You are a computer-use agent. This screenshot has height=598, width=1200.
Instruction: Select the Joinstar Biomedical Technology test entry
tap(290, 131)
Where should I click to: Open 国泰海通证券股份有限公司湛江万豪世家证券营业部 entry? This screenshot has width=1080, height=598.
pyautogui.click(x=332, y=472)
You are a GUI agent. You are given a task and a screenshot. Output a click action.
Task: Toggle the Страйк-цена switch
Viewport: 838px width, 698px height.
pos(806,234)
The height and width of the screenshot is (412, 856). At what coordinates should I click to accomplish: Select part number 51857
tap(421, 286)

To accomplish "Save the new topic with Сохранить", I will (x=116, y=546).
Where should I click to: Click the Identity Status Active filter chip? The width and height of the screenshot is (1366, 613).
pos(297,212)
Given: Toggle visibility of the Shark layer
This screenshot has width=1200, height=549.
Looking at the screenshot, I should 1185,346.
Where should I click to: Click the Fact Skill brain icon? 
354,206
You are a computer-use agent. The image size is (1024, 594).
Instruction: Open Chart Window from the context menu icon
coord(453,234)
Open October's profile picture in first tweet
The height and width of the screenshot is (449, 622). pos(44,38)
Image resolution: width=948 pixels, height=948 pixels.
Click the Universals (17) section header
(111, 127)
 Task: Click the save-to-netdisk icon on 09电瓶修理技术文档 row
● ● ● ● ●
* **SHORT TASK**: Reproduce all of the data above line for line, without changing any characters.

* **EXERCISE OUTPUT**:
You are a computer-use agent. This screenshot has height=598, width=1200.
Instruction: Select the Joinstar Biomedical Technology test entry
tap(290, 131)
Where should I click to: Open 国泰海通证券股份有限公司湛江万豪世家证券营业部 entry? This screenshot has width=1080, height=598.
pyautogui.click(x=332, y=472)
You are a GUI agent. You are given a task and a screenshot. Output a click action.
Task: Toggle the Страйк-цена switch
Viewport: 838px width, 698px height.
pos(806,234)
The height and width of the screenshot is (412, 856). At what coordinates should I click to accomplish: Select part number 51857
tap(421, 286)

To accomplish "Save the new topic with Сохранить", I will (x=116, y=546).
Where should I click to: Click the Identity Status Active filter chip? The width and height of the screenshot is (1366, 613).
pos(297,212)
Given: Toggle visibility of the Shark layer
This screenshot has width=1200, height=549.
Looking at the screenshot, I should 1185,346.
Where should I click to: Click the Fact Skill brain icon? 
354,206
You are a computer-use agent. The image size is (1024, 594).
Instruction: Open Chart Window from the context menu icon
coord(453,234)
Open October's profile picture in first tweet
The height and width of the screenshot is (449, 622). pos(44,38)
Image resolution: width=948 pixels, height=948 pixels.
Click the Universals (17) section header
(111, 127)
 Task: Click the save-to-netdisk icon on 09电瓶修理技术文档 row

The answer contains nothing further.